Well, I'm in the fleet now, the real Marine Corps, and it's the most relaxed thing ever. Granted, I'm in Anglico, a really laid-back unit, but there was no pointless hazing, no corporals barging into our rooms at 0400 every morning, no lance corporals running around making us do stupid things for no reason. And during school, those of us who were selected for Anglico were told that since it's the closest thing we'd get to Marine special forces without being in recon, we'd really get the brunt of the hazing. Well, I talk to sergeants with my hands in my pockets, I don't stand at parade rest when I'm talking to gunnies, and the only time I end a sentence with the person's rank is when I'm talking to the sergeant major or an officer.
This is the thing I haven't liked most about the Marine Corps so far. I hate people predicting one thing, then getting to wherever it is I'm going and finding out that they couldn't have been more wrong. And I really hate when people just flat-out lie to me just to mess with me because I'm a boot and I don't know any better. I'm seriously thinking about making a book of what not to do as a leader. I've seen traits that I'd love to emulate when I get put into a substantive leadership position, but I've also seen plenty that I don't want anything to do with.

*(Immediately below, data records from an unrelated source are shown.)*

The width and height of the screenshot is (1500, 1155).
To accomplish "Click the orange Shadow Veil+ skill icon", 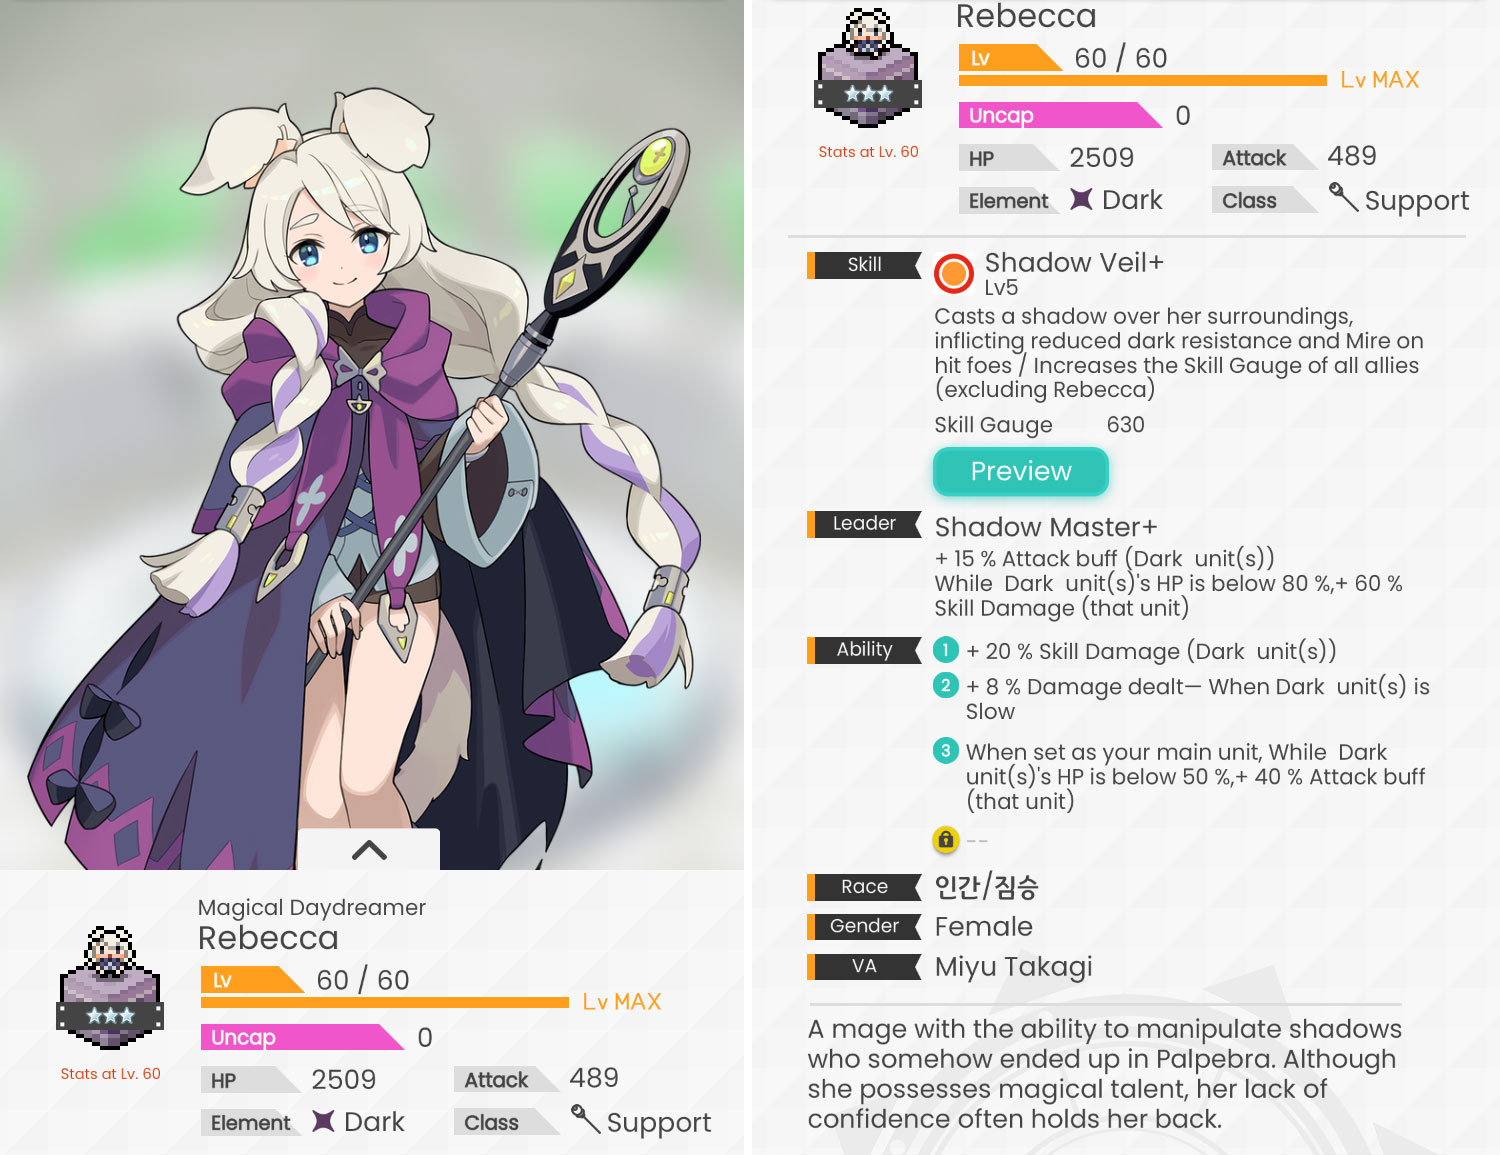I will click(x=954, y=273).
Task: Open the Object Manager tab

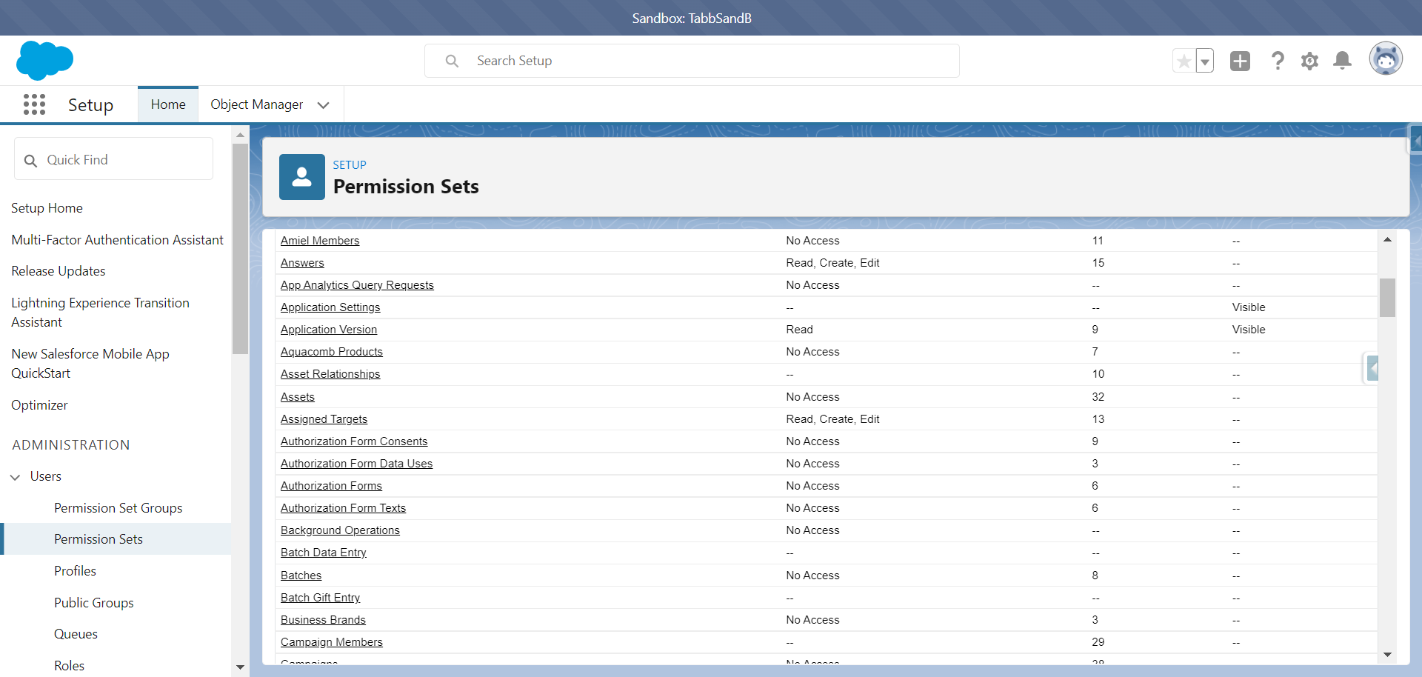Action: pos(257,105)
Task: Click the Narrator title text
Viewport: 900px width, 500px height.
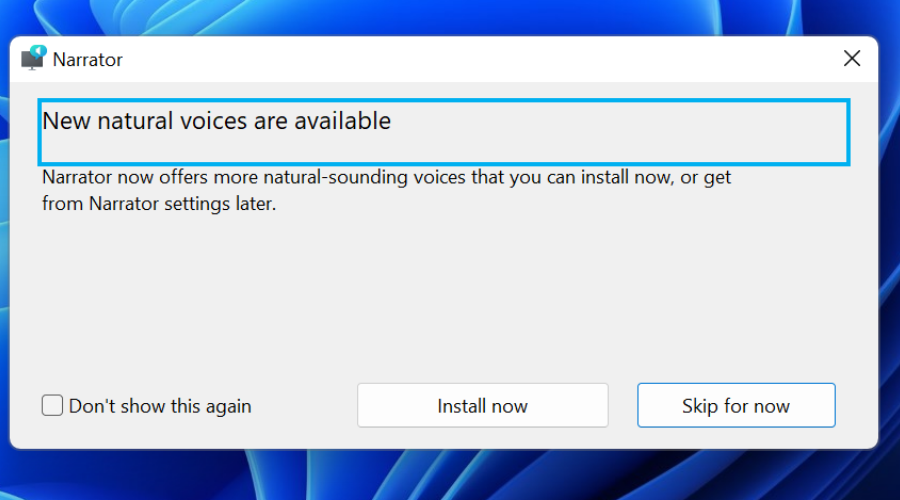Action: [88, 60]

But anyway, right now I'm using my god-like knowledge of artillery call-for-fires to help out with some kind of exercise that II MEF is doing, so I've been detached from 2d Anglico until October 14. And there's talk of the exercises we're going to be doing in the near future. Early next year we're supposed to go to Florida to do a close air support exercise with the 82d Airborne, and next summer we're going to the Philippines and Australia to train with their marines. And in three days I'm being promoted to lance corporal because I'm awesome.